**Requirement**
Out of the material that follows, write out exactly the lines from the line with "Choose the TNT courier logo" to the line with "Open Members using the people icon", both ends included, and no others.

========================================================================

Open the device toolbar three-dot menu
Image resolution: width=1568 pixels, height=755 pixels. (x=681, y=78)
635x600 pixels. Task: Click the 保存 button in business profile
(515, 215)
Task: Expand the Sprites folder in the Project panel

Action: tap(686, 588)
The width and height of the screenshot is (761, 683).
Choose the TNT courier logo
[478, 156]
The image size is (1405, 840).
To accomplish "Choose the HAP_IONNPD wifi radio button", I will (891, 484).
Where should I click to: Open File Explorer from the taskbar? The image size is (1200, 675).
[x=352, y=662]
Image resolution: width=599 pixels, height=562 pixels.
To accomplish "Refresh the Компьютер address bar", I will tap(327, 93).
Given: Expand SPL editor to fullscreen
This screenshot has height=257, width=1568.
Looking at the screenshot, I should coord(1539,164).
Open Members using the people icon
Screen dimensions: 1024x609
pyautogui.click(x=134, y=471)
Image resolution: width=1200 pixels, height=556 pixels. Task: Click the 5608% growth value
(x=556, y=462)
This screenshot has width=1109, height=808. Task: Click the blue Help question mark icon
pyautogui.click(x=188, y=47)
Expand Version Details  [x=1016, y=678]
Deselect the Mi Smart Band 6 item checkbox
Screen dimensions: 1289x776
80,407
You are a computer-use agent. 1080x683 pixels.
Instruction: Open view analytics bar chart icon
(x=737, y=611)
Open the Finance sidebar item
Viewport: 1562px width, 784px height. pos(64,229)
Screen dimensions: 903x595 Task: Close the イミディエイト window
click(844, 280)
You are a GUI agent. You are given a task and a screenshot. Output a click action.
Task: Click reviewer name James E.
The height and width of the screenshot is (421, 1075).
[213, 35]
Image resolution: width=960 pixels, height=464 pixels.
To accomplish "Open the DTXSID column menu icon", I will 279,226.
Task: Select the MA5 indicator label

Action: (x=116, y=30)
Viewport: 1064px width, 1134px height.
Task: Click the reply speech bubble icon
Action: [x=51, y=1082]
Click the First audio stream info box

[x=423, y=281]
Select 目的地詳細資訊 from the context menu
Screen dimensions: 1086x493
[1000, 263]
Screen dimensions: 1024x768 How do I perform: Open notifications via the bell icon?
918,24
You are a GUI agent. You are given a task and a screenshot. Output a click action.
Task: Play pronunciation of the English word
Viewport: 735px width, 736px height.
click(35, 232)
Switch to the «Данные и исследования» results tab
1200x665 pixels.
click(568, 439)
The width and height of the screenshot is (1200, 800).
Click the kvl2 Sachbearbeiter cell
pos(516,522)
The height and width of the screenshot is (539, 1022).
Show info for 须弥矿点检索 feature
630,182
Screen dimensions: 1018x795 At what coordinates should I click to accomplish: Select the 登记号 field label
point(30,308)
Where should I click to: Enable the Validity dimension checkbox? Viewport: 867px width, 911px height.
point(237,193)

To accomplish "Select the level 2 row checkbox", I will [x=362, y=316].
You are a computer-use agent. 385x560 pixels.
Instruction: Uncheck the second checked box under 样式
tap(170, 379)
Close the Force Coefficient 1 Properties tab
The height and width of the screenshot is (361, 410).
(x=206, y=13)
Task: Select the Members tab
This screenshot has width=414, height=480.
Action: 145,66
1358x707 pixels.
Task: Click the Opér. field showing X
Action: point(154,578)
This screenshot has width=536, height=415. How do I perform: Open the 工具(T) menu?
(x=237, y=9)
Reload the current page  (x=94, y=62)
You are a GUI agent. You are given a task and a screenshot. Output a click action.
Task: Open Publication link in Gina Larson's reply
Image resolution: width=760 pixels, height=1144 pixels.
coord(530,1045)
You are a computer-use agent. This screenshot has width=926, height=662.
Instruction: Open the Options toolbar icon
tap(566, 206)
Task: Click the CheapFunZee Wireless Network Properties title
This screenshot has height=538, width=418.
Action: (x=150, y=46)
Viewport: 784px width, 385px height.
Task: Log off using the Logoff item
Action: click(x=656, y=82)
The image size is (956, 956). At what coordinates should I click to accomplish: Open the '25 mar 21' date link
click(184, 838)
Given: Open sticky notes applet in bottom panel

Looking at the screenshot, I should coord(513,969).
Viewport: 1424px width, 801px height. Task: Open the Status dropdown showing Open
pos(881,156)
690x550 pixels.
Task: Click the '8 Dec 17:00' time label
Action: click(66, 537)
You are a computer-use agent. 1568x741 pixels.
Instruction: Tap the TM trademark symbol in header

========================================================================

**Answer section**
Choose the TNT courier logo
[478, 156]
The image size is (1405, 840).
To accomplish "Choose the HAP_IONNPD wifi radio button", I will (891, 484).
Where should I click to: Open File Explorer from the taskbar? The image size is (1200, 675).
[x=352, y=662]
Image resolution: width=599 pixels, height=562 pixels.
To accomplish "Refresh the Компьютер address bar", I will tap(327, 93).
Given: Expand SPL editor to fullscreen
This screenshot has height=257, width=1568.
Looking at the screenshot, I should coord(1539,164).
Open Members using the people icon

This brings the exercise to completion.